Rola genu SURF1 w patogenezie zespołu Leigha sprzężonego z deficytem aktywności oksydazy cytochromu c

Leigh syndrome is a progressive mitochondrial disorder of infancy and childhood, with characteristic pathological hallmarks presented as symmetric necrotizing lesions in the brain appearing regardless of diverse molecular background. Clinical presentation of the disease includes failure to thrive, developmental delay, hypotonia, ocular movement problems, abnormal respiratory rate with episodes of hyperpnoe and apnoe and bulbar dysfunction. Symptoms usually start after a few months of normal development (connected with infection, vaccination or other stress). Affected patients usually die before 5 years of life. One of the most common enzymatic defects in Leigh patients is cytochrome c oxidase deficiency associated with recessive mutations in the SURF1 gene. To date about 60 different SURF1 gene mutations in approximately 90 LS children were described in the literature. Two of them (c.311_312insAT312_321del10 and c.845_846delCT) were recurrent changes found in unrelated patients.
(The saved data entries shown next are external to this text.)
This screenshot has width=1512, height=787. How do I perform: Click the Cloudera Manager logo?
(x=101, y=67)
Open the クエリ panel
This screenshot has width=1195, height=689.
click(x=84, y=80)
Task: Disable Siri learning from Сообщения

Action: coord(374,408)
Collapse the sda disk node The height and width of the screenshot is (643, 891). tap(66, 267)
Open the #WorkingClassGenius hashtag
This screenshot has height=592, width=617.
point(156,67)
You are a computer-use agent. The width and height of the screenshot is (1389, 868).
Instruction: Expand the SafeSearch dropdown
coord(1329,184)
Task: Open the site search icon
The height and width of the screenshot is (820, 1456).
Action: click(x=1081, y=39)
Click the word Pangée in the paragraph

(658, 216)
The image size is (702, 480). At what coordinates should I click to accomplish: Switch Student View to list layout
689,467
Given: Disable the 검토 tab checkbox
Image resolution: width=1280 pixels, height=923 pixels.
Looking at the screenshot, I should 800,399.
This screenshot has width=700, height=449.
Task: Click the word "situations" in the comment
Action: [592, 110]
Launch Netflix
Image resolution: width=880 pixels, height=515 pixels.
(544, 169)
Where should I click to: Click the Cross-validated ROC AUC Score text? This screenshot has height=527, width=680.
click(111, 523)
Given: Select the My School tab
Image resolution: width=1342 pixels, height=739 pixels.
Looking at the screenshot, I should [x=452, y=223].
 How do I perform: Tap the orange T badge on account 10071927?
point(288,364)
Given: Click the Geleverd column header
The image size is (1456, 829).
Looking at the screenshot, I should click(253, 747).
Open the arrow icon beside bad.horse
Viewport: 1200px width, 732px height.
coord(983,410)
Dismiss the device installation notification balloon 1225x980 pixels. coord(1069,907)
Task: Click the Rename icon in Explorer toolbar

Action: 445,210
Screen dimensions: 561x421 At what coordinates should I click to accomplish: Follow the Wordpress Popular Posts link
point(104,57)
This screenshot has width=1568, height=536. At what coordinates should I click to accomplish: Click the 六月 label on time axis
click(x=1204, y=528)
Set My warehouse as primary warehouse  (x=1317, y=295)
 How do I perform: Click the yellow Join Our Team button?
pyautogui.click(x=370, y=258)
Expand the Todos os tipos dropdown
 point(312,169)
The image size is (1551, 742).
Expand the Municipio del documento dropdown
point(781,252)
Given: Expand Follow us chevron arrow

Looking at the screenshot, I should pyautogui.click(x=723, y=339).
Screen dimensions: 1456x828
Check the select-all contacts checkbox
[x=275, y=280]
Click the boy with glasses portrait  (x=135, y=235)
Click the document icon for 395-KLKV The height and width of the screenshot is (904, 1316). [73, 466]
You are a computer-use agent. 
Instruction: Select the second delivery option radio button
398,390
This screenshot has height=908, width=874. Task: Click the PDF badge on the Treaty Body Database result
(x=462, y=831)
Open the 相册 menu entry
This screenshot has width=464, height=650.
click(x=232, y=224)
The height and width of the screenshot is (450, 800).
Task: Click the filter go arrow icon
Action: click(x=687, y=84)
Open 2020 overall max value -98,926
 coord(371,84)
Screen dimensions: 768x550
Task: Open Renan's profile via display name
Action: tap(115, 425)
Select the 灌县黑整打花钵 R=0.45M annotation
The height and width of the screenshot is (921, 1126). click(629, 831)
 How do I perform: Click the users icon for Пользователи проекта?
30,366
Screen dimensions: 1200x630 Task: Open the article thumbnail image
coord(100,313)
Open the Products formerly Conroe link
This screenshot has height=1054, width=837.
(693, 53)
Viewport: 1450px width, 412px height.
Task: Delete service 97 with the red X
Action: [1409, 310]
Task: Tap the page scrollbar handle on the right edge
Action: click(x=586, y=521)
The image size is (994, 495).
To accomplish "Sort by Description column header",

The distribution of the various SURF1 mutations in different parts of the world points the high frequency of the c.845_846delCT in Slavonic populations (especially in Poland). From among 38 patients with mutated SURF1 gene only one has not been the carrier of the common deletion. Thus remarkable dominance allows to start the differential diagnosis of LS in each Polish patient from the direct search for c.845_846delCT SURF1 mutation. Elaborated methods of the SURF1 gene molecular analysis allow to verify the clinical recognition of the disease in LS patients in the first unspecific episode, even without diagnostic tests performed in general anaesthesia.